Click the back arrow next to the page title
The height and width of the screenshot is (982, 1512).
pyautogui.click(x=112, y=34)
==
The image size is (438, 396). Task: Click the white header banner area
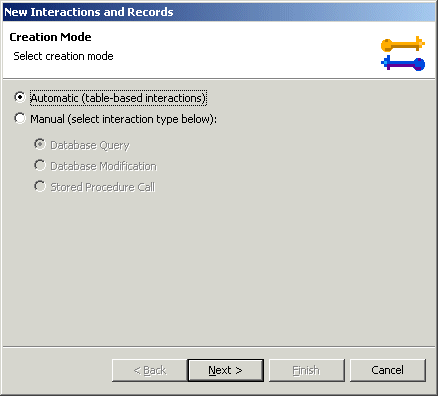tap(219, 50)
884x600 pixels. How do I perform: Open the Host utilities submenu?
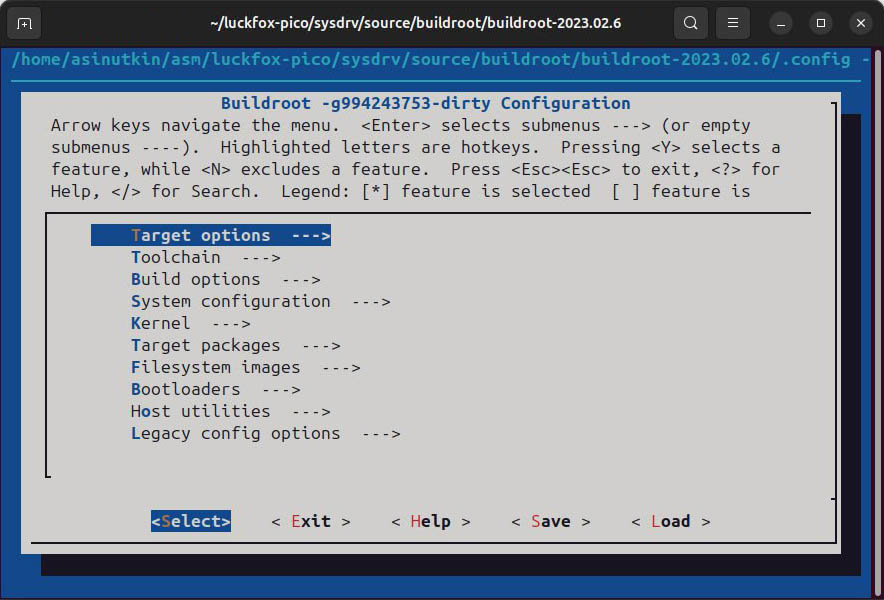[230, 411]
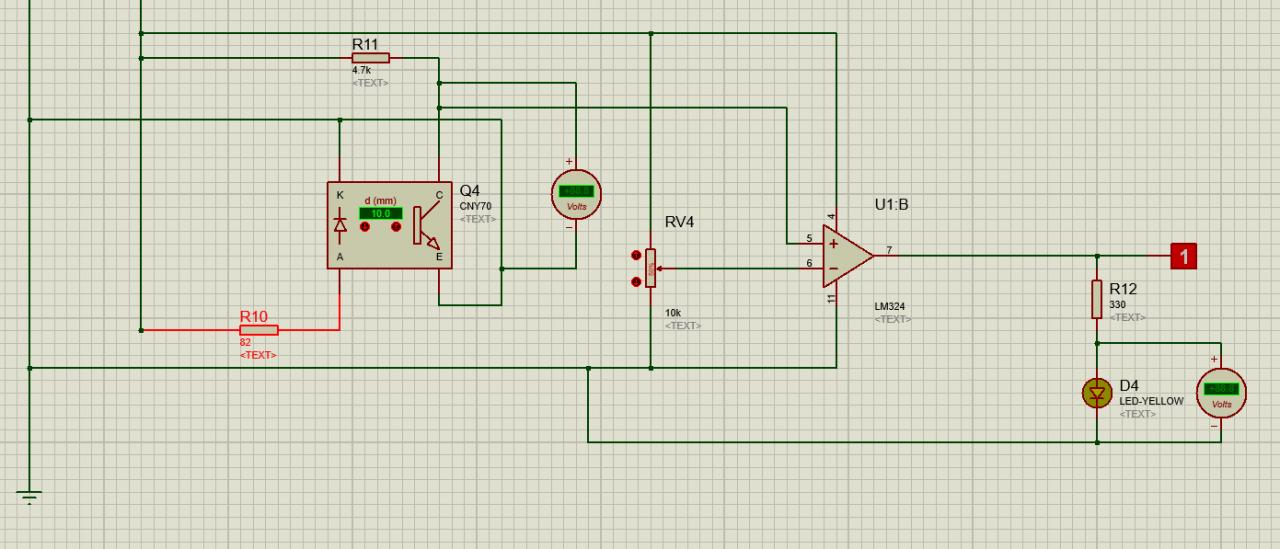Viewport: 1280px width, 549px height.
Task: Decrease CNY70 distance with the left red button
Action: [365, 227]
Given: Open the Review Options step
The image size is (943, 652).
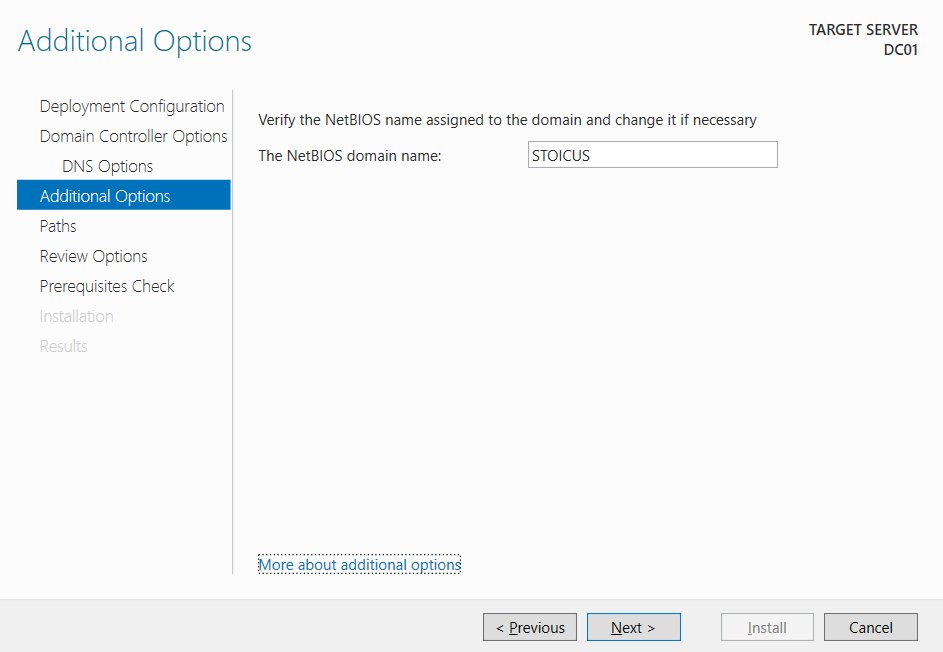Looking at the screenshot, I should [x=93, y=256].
...
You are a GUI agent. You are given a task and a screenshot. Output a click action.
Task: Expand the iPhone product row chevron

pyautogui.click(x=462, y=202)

AUFGABENBESCHREIBUNG
Übertragen Sie unverändert und ausschließlich die Zeilen ab der Zeile mit „Click the back arrow next to the page title“ bis einschließlich der Zeile mit „pyautogui.click(x=112, y=34)“.

ENDGÜLTIGE ANTWORT
Click the back arrow next to the page title
The height and width of the screenshot is (982, 1512).
pyautogui.click(x=112, y=34)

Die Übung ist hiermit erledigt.